Metadata-Version: 2.1
Name: dbt-metabase
Version: 0.8.2
Summary: Model synchronization from dbt to Metabase.
Home-page: https://github.com/gouline/dbt-metabase
Author: Mike Gouline
Author-email: hello@gouline.net
License: MIT License
Platform: UNKNOWN
Classifier: Intended Audience :: Developers
Classifier: License :: OSI Approved :: MIT License
Classifier: Operating System :: OS Independent
Classifier: Programming Language :: Python
Classifier: Programming Language :: Python :: 3 :: Only
Classifier: Programming Language :: Python :: 3.6
Classifier: Programming Language :: Python :: 3.7
Classifier: Programming Language :: Python :: 3.8
Classifier: Programming Language :: Python :: 3.9
Classifier: Topic :: Software Development :: Libraries
Classifier: Topic :: Software Development :: Libraries :: Python Modules
Description-Content-Type: text/x-rst
Provides-Extra: test
License-File: LICENSE

dbt-metabase
############

.. image:: https://github.com/gouline/dbt-metabase/actions/workflows/master.yml/badge.svg
    :target: https://github.com/gouline/dbt-metabase/actions/workflows/master.yml
    :alt: GitHub Actions
.. image:: https://img.shields.io/pypi/v/dbt-metabase
    :target: https://pypi.org/project/dbt-metabase/
    :alt: PyPI
.. image:: https://pepy.tech/badge/dbt-metabase
    :target: https://pepy.tech/project/dbt-metabase
    :alt: Downloads
.. image:: https://img.shields.io/badge/License-MIT-yellow.svg
    :target: https://github.com/gouline/dbt-metabase/blob/master/LICENSE
    :alt: License: MIT
.. image:: https://img.shields.io/badge/code%20style-black-000000.svg
    :target: https://github.com/psf/black
    :alt: Code style: black

Model synchronization from `dbt`_ to `Metabase`_.
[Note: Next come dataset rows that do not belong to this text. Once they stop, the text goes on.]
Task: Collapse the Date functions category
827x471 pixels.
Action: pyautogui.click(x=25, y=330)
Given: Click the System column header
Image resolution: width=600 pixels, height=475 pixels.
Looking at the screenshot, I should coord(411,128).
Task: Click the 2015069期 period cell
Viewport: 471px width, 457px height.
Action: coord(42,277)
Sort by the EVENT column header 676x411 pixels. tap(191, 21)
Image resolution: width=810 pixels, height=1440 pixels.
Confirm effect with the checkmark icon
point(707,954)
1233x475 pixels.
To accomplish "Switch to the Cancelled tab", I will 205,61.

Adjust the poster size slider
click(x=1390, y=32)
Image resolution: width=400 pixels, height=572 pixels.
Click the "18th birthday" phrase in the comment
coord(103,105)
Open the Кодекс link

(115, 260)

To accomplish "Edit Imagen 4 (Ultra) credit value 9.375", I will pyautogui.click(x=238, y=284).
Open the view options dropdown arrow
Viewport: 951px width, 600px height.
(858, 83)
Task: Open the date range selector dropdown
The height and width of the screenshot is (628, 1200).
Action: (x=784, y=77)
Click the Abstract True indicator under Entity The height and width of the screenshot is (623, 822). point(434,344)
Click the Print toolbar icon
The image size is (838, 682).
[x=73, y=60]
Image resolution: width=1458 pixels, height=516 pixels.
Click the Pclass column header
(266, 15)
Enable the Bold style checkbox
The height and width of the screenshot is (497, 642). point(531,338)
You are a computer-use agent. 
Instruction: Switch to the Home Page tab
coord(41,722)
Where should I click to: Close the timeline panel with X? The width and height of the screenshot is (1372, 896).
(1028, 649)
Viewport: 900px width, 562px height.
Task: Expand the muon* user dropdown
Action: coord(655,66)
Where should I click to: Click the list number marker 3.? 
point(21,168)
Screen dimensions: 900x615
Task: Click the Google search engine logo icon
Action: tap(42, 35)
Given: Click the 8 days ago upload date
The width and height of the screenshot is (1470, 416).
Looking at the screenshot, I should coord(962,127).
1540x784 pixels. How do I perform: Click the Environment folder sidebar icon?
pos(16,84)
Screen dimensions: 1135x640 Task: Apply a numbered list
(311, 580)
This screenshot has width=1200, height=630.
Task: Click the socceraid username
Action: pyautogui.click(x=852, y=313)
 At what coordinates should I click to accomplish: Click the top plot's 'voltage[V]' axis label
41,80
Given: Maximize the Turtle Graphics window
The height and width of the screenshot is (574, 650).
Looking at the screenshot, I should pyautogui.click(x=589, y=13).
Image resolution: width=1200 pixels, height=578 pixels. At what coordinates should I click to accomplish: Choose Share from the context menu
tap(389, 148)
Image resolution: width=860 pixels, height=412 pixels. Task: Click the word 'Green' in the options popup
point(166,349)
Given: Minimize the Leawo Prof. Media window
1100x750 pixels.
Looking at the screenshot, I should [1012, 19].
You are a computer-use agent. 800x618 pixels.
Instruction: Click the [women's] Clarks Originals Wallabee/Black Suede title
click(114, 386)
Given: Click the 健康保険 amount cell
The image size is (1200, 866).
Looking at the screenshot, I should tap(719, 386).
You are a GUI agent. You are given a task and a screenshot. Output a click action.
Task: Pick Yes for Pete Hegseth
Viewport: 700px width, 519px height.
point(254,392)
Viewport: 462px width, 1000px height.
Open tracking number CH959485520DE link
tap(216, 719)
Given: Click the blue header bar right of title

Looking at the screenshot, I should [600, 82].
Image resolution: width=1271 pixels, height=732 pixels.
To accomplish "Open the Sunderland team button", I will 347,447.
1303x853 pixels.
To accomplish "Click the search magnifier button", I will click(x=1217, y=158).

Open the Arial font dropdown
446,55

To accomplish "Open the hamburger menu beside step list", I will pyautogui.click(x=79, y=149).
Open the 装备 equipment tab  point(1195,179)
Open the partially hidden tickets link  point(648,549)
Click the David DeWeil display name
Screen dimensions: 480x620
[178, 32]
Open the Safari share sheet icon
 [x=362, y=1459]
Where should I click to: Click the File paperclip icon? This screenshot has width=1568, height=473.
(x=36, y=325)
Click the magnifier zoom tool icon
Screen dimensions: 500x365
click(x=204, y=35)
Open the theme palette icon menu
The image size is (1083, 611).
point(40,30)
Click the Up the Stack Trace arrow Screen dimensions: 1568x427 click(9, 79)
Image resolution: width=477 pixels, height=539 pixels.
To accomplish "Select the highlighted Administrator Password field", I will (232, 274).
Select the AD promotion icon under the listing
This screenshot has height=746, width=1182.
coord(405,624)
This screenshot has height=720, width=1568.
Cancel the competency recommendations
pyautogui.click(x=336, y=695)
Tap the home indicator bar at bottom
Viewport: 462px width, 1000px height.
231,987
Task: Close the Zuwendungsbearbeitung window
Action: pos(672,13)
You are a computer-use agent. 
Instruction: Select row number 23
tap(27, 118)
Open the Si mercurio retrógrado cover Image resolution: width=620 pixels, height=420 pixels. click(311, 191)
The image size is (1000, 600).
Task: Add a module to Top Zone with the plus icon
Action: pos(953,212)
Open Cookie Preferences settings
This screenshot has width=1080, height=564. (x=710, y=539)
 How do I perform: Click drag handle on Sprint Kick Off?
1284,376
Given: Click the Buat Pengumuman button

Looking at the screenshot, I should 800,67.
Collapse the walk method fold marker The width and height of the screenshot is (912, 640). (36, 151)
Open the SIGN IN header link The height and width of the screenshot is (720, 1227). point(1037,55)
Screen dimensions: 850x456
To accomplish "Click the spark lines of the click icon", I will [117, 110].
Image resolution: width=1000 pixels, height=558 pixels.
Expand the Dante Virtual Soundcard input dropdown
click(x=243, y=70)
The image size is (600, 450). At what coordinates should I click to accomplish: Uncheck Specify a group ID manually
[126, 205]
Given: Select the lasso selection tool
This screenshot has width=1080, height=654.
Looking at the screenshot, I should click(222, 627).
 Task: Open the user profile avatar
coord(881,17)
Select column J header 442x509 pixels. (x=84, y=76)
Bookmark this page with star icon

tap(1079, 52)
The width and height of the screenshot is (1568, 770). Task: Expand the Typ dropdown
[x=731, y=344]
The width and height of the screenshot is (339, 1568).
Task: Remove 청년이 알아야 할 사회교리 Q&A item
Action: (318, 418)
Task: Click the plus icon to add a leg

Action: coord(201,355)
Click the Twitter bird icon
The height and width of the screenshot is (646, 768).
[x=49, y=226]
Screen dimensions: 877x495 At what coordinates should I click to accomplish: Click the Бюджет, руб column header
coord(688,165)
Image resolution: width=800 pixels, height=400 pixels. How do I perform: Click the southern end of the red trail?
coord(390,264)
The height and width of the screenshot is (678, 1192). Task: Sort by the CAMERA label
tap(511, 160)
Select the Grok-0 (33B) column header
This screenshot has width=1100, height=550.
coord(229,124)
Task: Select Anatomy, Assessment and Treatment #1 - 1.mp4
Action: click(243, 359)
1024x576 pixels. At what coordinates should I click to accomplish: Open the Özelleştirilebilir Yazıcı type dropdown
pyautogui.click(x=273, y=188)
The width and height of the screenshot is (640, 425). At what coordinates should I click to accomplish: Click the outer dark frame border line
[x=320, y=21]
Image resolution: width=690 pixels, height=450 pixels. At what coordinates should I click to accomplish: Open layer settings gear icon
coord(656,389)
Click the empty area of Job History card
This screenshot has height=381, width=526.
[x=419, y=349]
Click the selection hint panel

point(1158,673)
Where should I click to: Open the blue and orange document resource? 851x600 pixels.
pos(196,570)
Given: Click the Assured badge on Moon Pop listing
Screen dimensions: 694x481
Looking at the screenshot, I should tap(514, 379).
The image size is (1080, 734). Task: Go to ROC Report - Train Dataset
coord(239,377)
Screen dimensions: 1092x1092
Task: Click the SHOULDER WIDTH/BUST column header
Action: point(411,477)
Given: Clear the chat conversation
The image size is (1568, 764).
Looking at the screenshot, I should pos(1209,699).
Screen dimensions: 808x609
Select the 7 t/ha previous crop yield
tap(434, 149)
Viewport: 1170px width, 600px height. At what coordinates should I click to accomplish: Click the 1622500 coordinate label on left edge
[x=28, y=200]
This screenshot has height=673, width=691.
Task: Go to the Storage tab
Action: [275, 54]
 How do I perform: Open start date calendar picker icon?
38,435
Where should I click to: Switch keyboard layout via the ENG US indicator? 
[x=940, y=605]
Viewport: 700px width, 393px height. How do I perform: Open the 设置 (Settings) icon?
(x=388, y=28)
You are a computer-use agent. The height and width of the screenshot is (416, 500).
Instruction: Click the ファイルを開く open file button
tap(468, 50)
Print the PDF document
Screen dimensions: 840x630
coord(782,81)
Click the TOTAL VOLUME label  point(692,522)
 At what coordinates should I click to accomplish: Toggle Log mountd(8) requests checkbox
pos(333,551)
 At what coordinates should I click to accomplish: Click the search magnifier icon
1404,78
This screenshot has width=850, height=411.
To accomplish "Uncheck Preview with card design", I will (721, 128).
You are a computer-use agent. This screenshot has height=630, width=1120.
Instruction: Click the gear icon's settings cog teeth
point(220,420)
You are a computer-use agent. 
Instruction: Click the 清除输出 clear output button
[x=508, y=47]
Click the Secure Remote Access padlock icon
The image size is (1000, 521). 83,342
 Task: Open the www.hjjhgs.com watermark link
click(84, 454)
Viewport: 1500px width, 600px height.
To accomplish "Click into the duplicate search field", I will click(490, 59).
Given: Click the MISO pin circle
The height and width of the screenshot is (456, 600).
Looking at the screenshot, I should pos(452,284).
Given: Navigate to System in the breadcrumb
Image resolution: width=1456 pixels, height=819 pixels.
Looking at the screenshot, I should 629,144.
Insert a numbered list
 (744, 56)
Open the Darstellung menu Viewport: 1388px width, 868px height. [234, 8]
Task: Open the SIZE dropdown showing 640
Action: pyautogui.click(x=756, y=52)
.. _`dbt`: https://www.getdbt.com/
.. _`Metabase`: https://www.metabase.com/

If dbt is your source of truth for database schemas and you use Metabase as
your analytics tool, dbt-metabase can propagate table relationships, model and
column descriptions and semantic types (e.g. currency, category, URL) to your
Metabase data model.

Requirements
============

Requires Python 3.6 or above.

Main features
=============

The main features provided by dbt-metabase are:

* Parsing your dbt project (either through the ``manifest.json`` or directly through the YAML files)
* Triggering a Metabase schema sync before propagating the metadata
* Propagating table descriptions to Metabase
* Propagating columns description to Metabase
* Propagating columns semantic types and visibility types to Metabase through the use of dbt meta fields
* Propagating table relationships represented as dbt ``relationships`` column tests
* Extracting dbt model exposures from Metabase and generating YAML files to be included and revisioned with your dbt deployment


Usage
=====

You can install dbt-metabase from `PyPI`_:

.. _`PyPI`: https://pypi.org/project/dbt-metabase/

.. code-block:: shell

    pip install dbt-metabase

Basic Example
-------------

Let's start by defining a short sample ``schema.yml`` as below.

.. code-block:: yaml

    models:
      - name: stg_users
        description: User records.
        columns:
          - name: id
            description: Primary key.
            tests:
              - not_null
              - unique
          - name: email
            description: User's email address.
          - name: group_id
            description: Foreign key to user group.
            tests:
              - not_null
              - relationships:
                  to: ref('groups')
                  field: id

      - name: stg_groups
        description: User groups.
        columns:
          - name: id
            description: Primary key.
            tests:
              - not_null
              - unique
          - name: name
            description: Group name.

That's already enough to propagate the primary keys, foreign keys and
descriptions to Metabase by executing the below command.

.. code-block:: shell

    dbt-metabase models \
        --dbt_path . \
        --dbt_database business \
        --metabase_host metabase.example.com \
        --metabase_user user@example.com \
        --metabase_password Password123 \
        --metabase_database business \
        --schema public

Check your Metabase instance by going into Settings > Admin > Data Model, you
will notice that ``ID`` in ``STG_USERS`` is now marked as "Entity Key" and
``GROUP_ID`` is marked as "Foreign Key" pointing to ``ID`` in ``STG_GROUPS``.

Exposure Extraction
-------------------

dbt-metabase also allows us to extract exposures from Metabase. The invocation is almost identical to
our models function with the addition of output name and location args. `dbt exposures`_ let us understand
how our dbt models are exposed in BI which closes the loop between ELT, modelling, and consumption.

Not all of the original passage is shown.